Your goal: Pull every line from the records that has the word "agent" in it.

Input data:
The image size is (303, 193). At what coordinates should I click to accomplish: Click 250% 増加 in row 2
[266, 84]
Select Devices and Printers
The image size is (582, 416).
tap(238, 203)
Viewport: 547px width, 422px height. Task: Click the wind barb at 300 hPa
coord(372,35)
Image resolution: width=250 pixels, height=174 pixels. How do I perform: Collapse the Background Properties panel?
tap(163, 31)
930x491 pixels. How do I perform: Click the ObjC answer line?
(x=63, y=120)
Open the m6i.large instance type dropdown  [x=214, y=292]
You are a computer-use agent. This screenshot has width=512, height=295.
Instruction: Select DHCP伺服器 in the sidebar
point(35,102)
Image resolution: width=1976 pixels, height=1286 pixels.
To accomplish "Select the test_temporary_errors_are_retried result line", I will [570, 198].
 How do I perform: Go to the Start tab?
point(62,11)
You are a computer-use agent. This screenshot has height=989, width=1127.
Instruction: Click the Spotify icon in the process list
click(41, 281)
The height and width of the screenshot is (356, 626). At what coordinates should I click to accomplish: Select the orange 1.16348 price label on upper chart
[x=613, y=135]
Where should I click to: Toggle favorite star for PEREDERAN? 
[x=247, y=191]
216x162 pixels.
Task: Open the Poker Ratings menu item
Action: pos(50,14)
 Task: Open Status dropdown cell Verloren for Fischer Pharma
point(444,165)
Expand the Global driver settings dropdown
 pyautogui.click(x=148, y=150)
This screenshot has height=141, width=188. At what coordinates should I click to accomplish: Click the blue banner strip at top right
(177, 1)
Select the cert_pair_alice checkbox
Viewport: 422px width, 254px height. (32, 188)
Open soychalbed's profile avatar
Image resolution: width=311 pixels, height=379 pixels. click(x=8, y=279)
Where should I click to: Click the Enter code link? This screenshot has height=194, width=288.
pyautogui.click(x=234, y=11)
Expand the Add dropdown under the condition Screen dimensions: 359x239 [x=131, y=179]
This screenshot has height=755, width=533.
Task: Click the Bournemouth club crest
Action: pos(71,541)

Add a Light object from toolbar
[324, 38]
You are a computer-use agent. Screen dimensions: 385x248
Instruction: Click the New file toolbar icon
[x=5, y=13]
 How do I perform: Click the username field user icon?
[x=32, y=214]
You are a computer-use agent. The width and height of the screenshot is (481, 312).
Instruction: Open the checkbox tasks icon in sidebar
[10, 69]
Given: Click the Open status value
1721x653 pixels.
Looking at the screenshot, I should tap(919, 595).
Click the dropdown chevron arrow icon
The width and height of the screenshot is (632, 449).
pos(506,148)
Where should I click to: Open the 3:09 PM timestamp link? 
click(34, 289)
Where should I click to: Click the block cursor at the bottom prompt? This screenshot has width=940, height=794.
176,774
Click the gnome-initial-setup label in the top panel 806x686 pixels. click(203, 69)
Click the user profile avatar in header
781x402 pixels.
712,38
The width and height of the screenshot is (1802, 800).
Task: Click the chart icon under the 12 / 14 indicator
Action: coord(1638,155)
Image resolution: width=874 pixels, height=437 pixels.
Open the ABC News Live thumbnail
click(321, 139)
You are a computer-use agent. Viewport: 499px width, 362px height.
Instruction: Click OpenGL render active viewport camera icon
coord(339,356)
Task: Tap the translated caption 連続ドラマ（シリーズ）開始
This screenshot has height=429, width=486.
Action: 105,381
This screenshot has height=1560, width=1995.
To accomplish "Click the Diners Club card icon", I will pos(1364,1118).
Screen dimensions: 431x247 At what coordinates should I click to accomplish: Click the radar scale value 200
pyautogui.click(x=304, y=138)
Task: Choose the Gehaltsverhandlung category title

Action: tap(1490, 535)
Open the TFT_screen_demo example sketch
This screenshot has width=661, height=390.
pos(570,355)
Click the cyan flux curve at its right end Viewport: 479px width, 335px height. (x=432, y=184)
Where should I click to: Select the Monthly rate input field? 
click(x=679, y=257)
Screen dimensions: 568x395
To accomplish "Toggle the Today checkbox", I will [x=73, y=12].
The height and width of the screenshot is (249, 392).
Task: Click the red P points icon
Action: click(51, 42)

Final answer:
You are a computer-use agent. This screenshot has width=512, height=295.
You are a computer-use agent. This screenshot has height=989, width=1127.
You are a computer-use agent. Screen dimensions: 385x248
You are a computer-use agent. The width and height of the screenshot is (481, 312).
You are a computer-use agent. Viewport: 499px width, 362px height.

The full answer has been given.